Format the entries below as a JSON list of strings, one string for each line, with blank lines omitted.

Rows from a dataset:
☆ ☆ ☆ ☆ ☆ ☆ ☆

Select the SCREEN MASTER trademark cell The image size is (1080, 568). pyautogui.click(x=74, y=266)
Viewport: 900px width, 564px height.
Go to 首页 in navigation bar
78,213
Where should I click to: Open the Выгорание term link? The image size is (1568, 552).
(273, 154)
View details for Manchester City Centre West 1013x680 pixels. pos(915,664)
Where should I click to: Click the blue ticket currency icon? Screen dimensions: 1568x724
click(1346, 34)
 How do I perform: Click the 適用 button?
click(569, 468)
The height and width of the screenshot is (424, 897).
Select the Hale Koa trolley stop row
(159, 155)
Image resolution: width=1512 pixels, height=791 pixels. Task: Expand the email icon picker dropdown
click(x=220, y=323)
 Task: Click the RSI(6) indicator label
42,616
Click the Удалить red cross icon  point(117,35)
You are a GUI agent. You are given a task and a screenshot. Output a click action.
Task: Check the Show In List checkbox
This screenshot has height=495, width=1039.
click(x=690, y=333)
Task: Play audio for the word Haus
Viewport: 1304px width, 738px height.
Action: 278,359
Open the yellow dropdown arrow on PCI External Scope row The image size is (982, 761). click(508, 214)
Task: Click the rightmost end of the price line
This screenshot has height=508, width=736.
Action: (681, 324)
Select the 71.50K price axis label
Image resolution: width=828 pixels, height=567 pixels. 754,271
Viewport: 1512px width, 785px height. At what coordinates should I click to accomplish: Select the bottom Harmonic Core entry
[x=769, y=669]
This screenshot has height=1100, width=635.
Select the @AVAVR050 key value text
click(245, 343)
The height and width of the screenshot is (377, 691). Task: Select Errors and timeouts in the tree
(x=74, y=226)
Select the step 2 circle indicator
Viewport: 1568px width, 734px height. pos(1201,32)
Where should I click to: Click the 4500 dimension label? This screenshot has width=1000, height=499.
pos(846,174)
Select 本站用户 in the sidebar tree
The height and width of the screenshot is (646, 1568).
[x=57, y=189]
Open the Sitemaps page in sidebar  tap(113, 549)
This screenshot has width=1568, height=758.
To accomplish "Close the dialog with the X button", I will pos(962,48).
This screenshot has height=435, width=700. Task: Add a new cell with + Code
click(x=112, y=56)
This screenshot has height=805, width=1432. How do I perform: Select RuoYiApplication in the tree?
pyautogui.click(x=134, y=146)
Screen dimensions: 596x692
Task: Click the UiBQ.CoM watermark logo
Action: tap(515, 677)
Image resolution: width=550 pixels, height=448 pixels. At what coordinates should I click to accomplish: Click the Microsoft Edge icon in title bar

☆ ☆ ☆ ☆ ☆ ☆ ☆

▶ _SOLUTION_:
[
  "Select the SCREEN MASTER trademark cell The image size is (1080, 568). pyautogui.click(x=74, y=266)",
  "Viewport: 900px width, 564px height.",
  "Go to 首页 in navigation bar",
  "78,213",
  "Where should I click to: Open the Выгорание term link? The image size is (1568, 552).",
  "(273, 154)",
  "View details for Manchester City Centre West 1013x680 pixels. pos(915,664)",
  "Where should I click to: Click the blue ticket currency icon? Screen dimensions: 1568x724",
  "click(1346, 34)",
  " How do I perform: Click the 適用 button?",
  "click(569, 468)",
  "The height and width of the screenshot is (424, 897).",
  "Select the Hale Koa trolley stop row",
  "(159, 155)",
  "Image resolution: width=1512 pixels, height=791 pixels. Task: Expand the email icon picker dropdown",
  "click(x=220, y=323)",
  " Task: Click the RSI(6) indicator label",
  "42,616",
  "Click the Удалить red cross icon  point(117,35)",
  "You are a GUI agent. You are given a task and a screenshot. Output a click action.",
  "Task: Check the Show In List checkbox",
  "This screenshot has height=495, width=1039.",
  "click(x=690, y=333)",
  "Task: Play audio for the word Haus",
  "Viewport: 1304px width, 738px height.",
  "Action: 278,359",
  "Open the yellow dropdown arrow on PCI External Scope row The image size is (982, 761). click(508, 214)",
  "Task: Click the rightmost end of the price line",
  "This screenshot has height=508, width=736.",
  "Action: (681, 324)",
  "Select the 71.50K price axis label",
  "Image resolution: width=828 pixels, height=567 pixels. 754,271",
  "Viewport: 1512px width, 785px height. At what coordinates should I click to accomplish: Select the bottom Harmonic Core entry",
  "[x=769, y=669]",
  "This screenshot has height=1100, width=635.",
  "Select the @AVAVR050 key value text",
  "click(245, 343)",
  "The height and width of the screenshot is (377, 691). Task: Select Errors and timeouts in the tree",
  "(x=74, y=226)",
  "Select the step 2 circle indicator",
  "Viewport: 1568px width, 734px height. pos(1201,32)",
  "Where should I click to: Click the 4500 dimension label? This screenshot has width=1000, height=499.",
  "pos(846,174)",
  "Select 本站用户 in the sidebar tree",
  "The height and width of the screenshot is (646, 1568).",
  "[x=57, y=189]",
  "Open the Sitemaps page in sidebar  tap(113, 549)",
  "This screenshot has width=1568, height=758.",
  "To accomplish \"Close the dialog with the X button\", I will pos(962,48).",
  "This screenshot has height=435, width=700. Task: Add a new cell with + Code",
  "click(x=112, y=56)",
  "This screenshot has height=805, width=1432. How do I perform: Select RuoYiApplication in the tree?",
  "pyautogui.click(x=134, y=146)",
  "Screen dimensions: 596x692",
  "Task: Click the UiBQ.CoM watermark logo",
  "Action: tap(515, 677)",
  "Image resolution: width=550 pixels, height=448 pixels. At what coordinates should I click to accomplish: Click the Microsoft Edge icon in title bar"
]